UTIs are among the most common bacterial infections, affecting millions globally each year and causing over eight million healthcare visits annually in the U.S. alone. The traditional diagnostic workflow for detecting UTIs requires up to 48 hours for urine cultures to identify the bacteria responsible, often resulting in delayed treatment. Current methods rely heavily on the growth of microbes which may yield a negative result even in symptomatic patients, leading to unnecessary antibiotic prescriptions in as many as 70% of cases.

The research team, led by scientists from Alberta Precision Laboratories, set out to develop a metabolomics-based diagnostic tool by investigating the unique metabolites produced by UTI pathogens. Their work focused on analyzing urine samples from patients with suspected UTIs through untargeted metabolomics, which examines various metabolites without predefined targets.

From this analysis, two key metabolites emerged as significant biomarkers: agmatine and N6-methyladenine. Agmatine, a derivative of arginine, and N6-methyladenine, a nucleobase modification, were found to correlate strongly with positive urine cultures. In fact, the presence of these metabolites enables a rapid diagnosis, differentiating between culture-positive and culture-negative samples effectively.

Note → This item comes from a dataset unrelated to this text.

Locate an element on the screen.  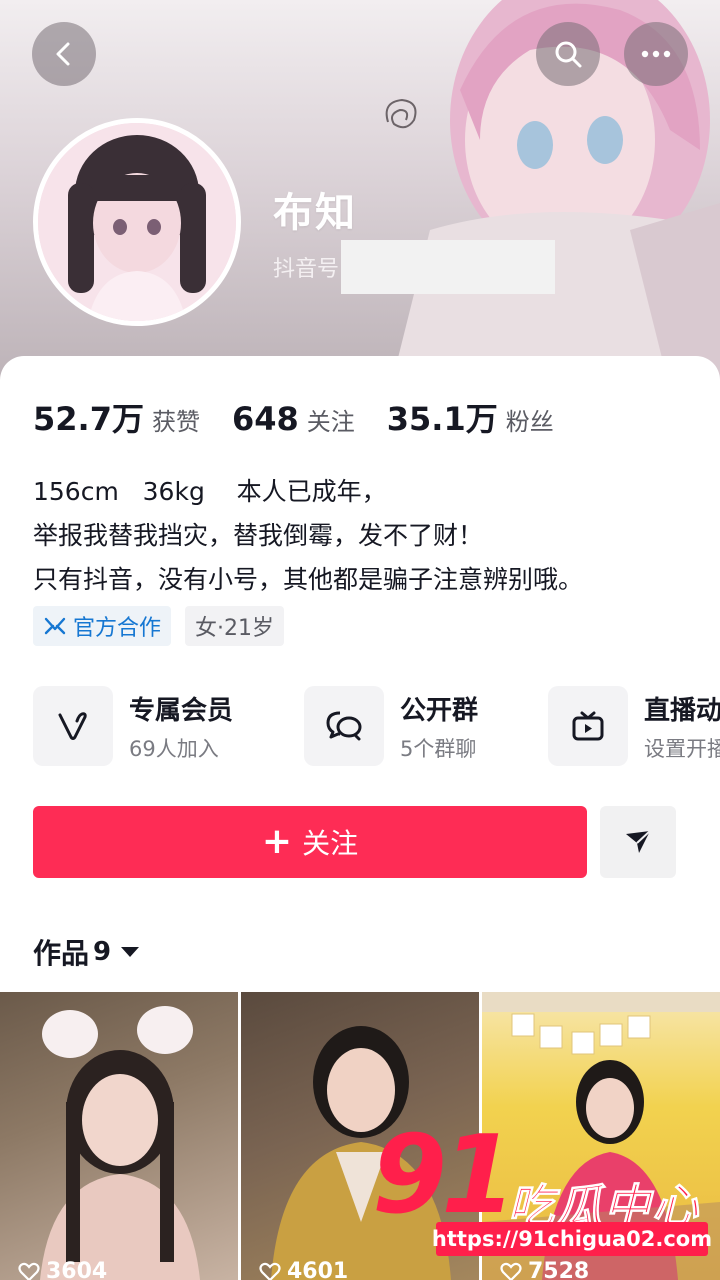
official-partner-tag: 官方合作 is located at coordinates (102, 626).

The team developed a streamlined 3.2-minute liquid chromatography-mass spectrometry (LC-MS) assay to quantify these metabolites directly from urine samples. In extensive testing across two blinded cohorts totaling 1,629 patient specimens, the assay demonstrated impressive results: an area under the curve (AUC) of over 0.95 for agmatine and 0.89 for N6-methyladenine, accurately identifying infections caused by 13 Enterobacterales species as well as 3 non-Enterobacterales species. This means that the new method can identify over 90% of UTI-causing pathogens.

Specifically, a diagnostic threshold was established where agmatine concentrations above 174 nM predicted Enterobacterales infections with a sensitivity of 94% and specificity of 97%. Similarly, N6-methyladenine levels accurately distinguished culture-negative urine from non-Enterobacterales UTI specimens, achieving 91% sensitivity and 83% specificity.

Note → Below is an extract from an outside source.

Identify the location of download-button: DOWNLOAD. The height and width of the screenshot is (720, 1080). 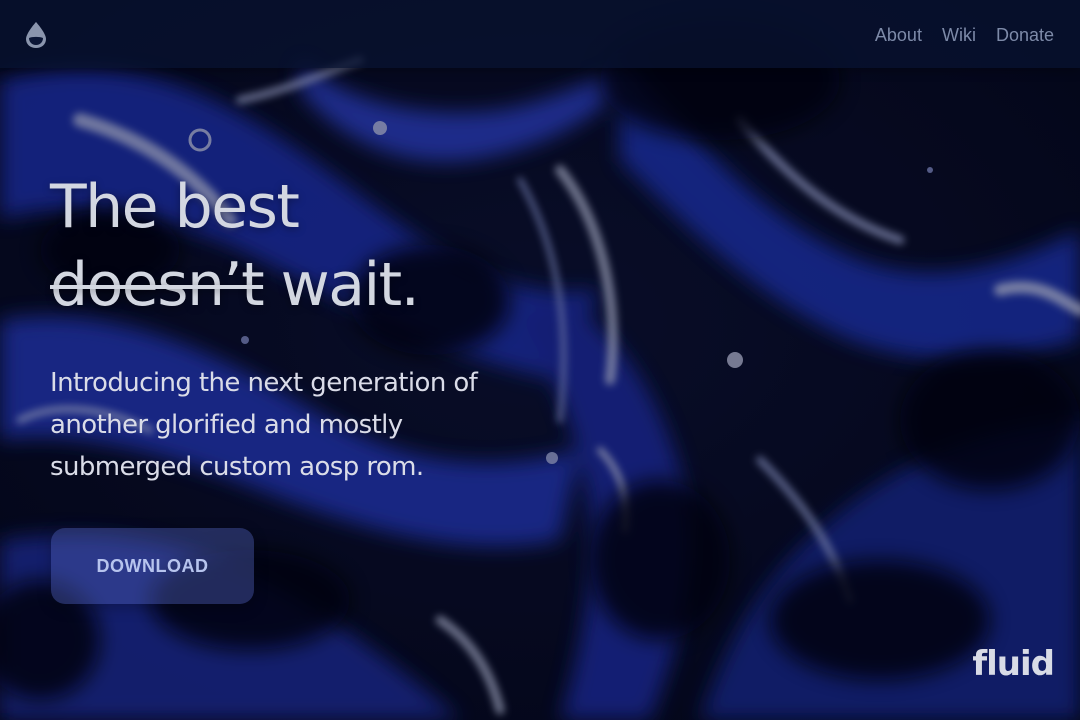
(152, 566).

Prior studies have suggested potential biomarkers for UTI diagnosis, traditionally focusing on the microbial metabolites associated with E. coli, the most common UTI pathogen. However, this research expands upon that by validating metabolites across a wider range of pathogen species, addressing a critical gap in previous diagnostic approaches that were often limited in scope.

The findings suggest that clinical laboratories could potentially adopt these metabolomics techniques quickly, given that LC-MS equipment is already utilized in many diagnostic settings for other analyses. Thus, while traditional cultures take up to 48 hours for results, this metabolomics approach could enhance diagnostic speeds substantially and reduce the time it takes to initiate appropriate treatment.

Furthermore, this approach offers a dual benefit: not only does it provide faster results but it also holds the promise of reducing the excessive use of antibiotics currently seen in UTI treatment. The new method can help clinicians make informed decisions about antibiotic therapy tailored to the specific pathogens responsible for an infection, potentially curbing the rise of antimicrobial resistance.

Nonetheless, the researchers caution that this metabolomics-based strategy identifies bacteriuria (high levels of bacteria in urine) and must be interpreted alongside clinical symptoms to confirm infection. The single marker model focused on agmatine seems to offer better performance compared to a combined model with N6-methyladenine due to the limited prevalence of the latter in UTIs.

This paradigm shift in diagnosing UTIs points to an exciting future where rapid and accurate metabolic profiling could become a standard in clinical diagnostics, paving the way for improving patient care in urinary infections.

In summary, the integration of metabolomics into UTI diagnostics showcases an innovative step forward, leveraging the complexities of microbial metabolism to transform how we detect and treat infections. The findings of this study could soon inform clinical updates and provide robust evidence for the efficacy of metabolite screening in routine diagnostic workflows.